WHAT NEEDS TO BE DONE: Reproduce word for word the part of the text on Japan's funding for WFP in South Sudan starting at "The remaining Japanese" and ending at "in South Sudan.".

SELECTED EXTRACT:
On his part, WFP’s deputy country director in South Sudan, Hakan FAlkell, appreciated the contribution from the Japanese government, saying this will enable the organization to continue with provision of the badly needed relief assistance in the country.

“We appreciate this contribution from the Government of Japan, which is a sign of its steadfast support for WFP’s efforts to eliminate malnutrition in South Sudan,” said Falkell.

“Young children and women in this country need good nutrition for a healthy and productive life, and Japan’s support will enable WFP to continue its assistance during the challenging times facing South Sudan.”

The remaining Japanese funds – US$800,000 – will go towards the WFP-managed UN Humanitarian Air Service (UNHAS), which provides air transport and cargo services for humanitarian workers delivering lifesaving assistance in South Sudan.

In 2015, UNHAS served 248 organizations, flying to 77 locations, as well as transporting light relief cargo.

INFORMATION PROVIDED:
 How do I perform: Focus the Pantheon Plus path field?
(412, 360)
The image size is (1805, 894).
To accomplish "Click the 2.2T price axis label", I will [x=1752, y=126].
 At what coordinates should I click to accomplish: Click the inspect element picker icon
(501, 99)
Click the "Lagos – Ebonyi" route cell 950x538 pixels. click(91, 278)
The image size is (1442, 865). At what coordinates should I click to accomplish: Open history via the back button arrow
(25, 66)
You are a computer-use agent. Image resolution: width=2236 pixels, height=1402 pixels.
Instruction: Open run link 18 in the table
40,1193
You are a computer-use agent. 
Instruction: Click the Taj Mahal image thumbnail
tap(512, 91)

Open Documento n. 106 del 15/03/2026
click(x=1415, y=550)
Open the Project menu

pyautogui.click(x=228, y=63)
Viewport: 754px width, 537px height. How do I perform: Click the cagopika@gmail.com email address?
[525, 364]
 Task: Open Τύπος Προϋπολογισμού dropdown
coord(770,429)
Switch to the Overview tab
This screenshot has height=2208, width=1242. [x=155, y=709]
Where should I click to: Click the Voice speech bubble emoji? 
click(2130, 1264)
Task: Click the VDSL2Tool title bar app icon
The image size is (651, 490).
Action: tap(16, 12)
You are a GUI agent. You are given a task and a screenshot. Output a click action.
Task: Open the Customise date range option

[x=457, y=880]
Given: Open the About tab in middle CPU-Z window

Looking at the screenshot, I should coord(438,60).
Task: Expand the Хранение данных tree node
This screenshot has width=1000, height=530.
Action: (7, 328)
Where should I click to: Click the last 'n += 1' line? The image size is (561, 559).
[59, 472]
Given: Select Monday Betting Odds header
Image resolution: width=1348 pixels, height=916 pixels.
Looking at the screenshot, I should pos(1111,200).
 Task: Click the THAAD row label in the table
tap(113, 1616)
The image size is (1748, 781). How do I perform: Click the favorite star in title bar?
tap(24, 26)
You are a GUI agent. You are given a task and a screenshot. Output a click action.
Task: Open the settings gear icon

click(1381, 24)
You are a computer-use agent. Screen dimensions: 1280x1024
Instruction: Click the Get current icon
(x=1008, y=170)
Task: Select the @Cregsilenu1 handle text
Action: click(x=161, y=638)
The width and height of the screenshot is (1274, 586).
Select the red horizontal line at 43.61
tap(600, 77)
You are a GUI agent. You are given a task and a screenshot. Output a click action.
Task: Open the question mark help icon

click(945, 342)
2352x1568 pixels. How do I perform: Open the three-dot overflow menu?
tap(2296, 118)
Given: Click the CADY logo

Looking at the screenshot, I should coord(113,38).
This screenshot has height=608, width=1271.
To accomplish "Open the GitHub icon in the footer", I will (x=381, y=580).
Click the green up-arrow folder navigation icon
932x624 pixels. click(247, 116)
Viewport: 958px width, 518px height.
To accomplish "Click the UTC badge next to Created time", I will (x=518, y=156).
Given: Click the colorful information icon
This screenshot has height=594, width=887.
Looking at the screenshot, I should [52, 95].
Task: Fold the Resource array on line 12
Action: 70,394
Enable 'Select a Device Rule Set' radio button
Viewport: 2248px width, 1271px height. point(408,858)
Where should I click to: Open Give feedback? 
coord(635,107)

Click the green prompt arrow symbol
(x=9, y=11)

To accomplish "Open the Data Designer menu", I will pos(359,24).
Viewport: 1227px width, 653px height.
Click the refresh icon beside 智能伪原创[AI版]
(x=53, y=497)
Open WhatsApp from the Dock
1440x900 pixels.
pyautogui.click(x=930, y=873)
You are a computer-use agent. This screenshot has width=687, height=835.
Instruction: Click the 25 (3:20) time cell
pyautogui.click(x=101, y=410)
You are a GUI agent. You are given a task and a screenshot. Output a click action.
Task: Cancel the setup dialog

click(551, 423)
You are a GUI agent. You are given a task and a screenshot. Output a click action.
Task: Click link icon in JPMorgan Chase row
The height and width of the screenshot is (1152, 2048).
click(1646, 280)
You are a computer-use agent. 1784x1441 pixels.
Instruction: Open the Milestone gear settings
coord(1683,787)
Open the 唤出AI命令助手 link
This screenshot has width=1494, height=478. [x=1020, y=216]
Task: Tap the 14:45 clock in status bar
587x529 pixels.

TASK OUTPUT:
The remaining Japanese funds – US$800,000 – will go towards the WFP-managed UN Humanitarian Air Service (UNHAS), which provides air transport and cargo services for humanitarian workers delivering lifesaving assistance in South Sudan.